New York Times şöyle bildiriyor: Bazı Amerikalı yetkililer, Putin'in savaşı bazen Batılı yetkilileri şaşırtacak şekilde tırmandırmaktan kaçınmasına rağmen, en tehlikeli anların henüz gelmediğine dair endişelerini dile getiriyorlar. Kritik altyapıyı yok etmek veya Ukrayna hükümet binalarını hedef almak için yalnızca sınırlı girişimlerde bulundu. Ukrayna dışındaki tedarik merkezlerine saldırmadı. Her hafta Ukraynalı hedeflere karşı düşük seviyeli siber saldırılar düzenlerken, bunlar, özellikle de Rusya'nın sahip olduğunu gösterdiği yeteneklerle (Biden göreve başlamadan hemen önce keşfedilen, Amerikan hükümetine ve ticari sistemlere yönelik SolarWinds saldırısı da dahil olmak üzere) karşılaştırıldığında nispeten basittiler.

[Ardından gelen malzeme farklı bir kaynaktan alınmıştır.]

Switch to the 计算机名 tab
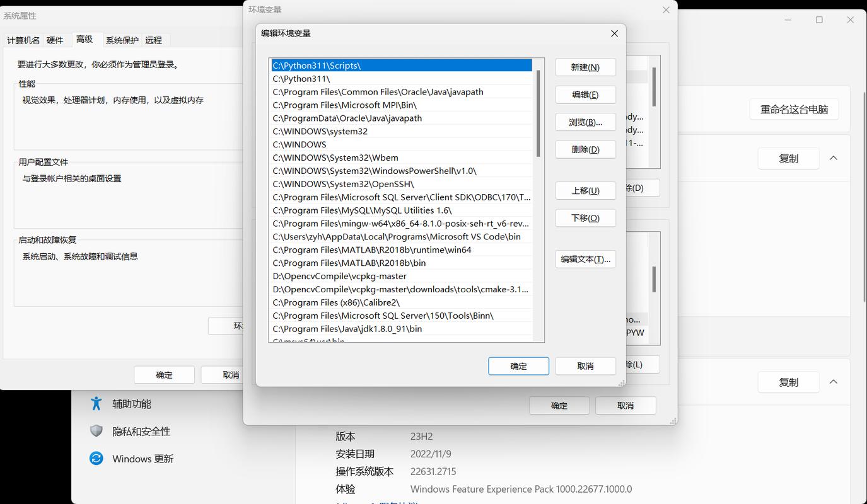Viewport: 867px width, 504px height. coord(23,40)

Aynı rapor Putin'in şu uyarısını da aktarıyor: “Durum bu şekilde gelişmeye - ABD'nin son Ukrayna karşı saldırısına katılımına atıfta bulunuyor - devam ederse cevap daha ciddi olacaktır.” Örnek vermek gerekirse, Putin “Ukrayna altyapısına yönelik son Rus seyir füzesi saldırılarını 'uyarı saldırıları' olarak nitelendirdi.”

Ukrayna ordusu uyarıyı çok iyi anlıyor. Ukrayna Başkomutanı General Valery Zaluzhny, Rus seyir füzelerinin “cezasızlıkla ülkenin dört bir yanını vurabileceğini” yazmış ve “sınırlı nükleer savaşın göz ardı edilemeyeceğini” de sözlerine eklemişti.

Nükleer savaş

Hepimizin bildiği gibi, sınırlı nükleer savaştan nihai nükleer savaşa giden merdiveni tırmanmak çok kolay.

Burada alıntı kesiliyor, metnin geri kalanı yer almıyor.